Chronic lymphocytic leukemia (CLL) is a cancerous pathology that affects B lymphocytes, generating an uncontrolled proliferation of its population (exceeding 5000 cell counts in hemogram), generating cells morphologically equal to normal lymphocytes, but smaller and immunologically incompetent (that is, they do not fully fulfill their function as defense cells of the body).

It is the most frequent hematological neoplasm in western countries (5 / 100,000 inhabitants-year). It predominantly affects older adults, more men than women (in a 2: 1 ratio). Its incidence increases with age, reaching 30 cases per 100,000 inhabitants-year in people over 70 years of age. About 85% of cases occur in adults older than 65 years, with an estimated duration of the disease ranging between 10 and 12 years for low-risk varieties, and 2 to 3 years for those of more high risk. Death usually occurs as a consequence of infections favored by the immuno-incompetence of the affected cell line, or as a consequence of the comorbidities that the patient presents (between 50% and 80% of patients affected by CLL present comorbidities, the majority cardiovascular type).

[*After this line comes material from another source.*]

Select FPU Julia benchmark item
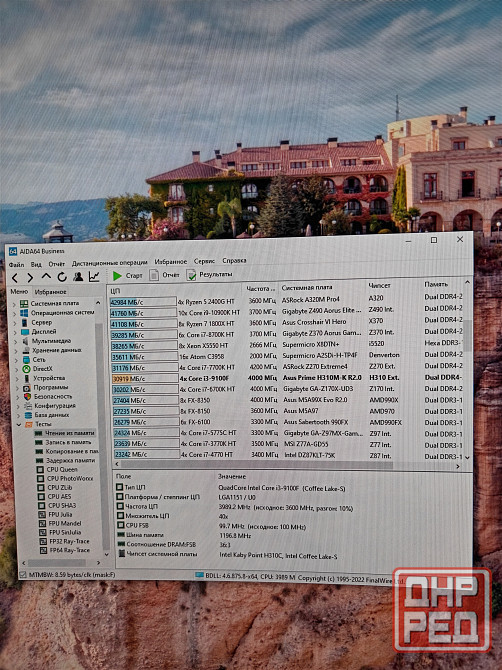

A parallel reality makes this cancer particularly relevant, and it is the fact that globally the aging of the population is increasing; something more noticeable in European countries, but also observable in our country. This is evidenced in the most recent report by ECLAC (Economic Commission for Latin America and the Caribbean) where as of June 2020, 9.1% of the Colombian population was 65 years of age or older (an increase of 2 percentage points compared to the 7.1% in 2015, and 4.1 percentage points in relation to the 5% with which the country entered the 21st century (almost doubling it). If it continues at this rate, it is estimated that by 2070 it could reach to be 32% of the total population.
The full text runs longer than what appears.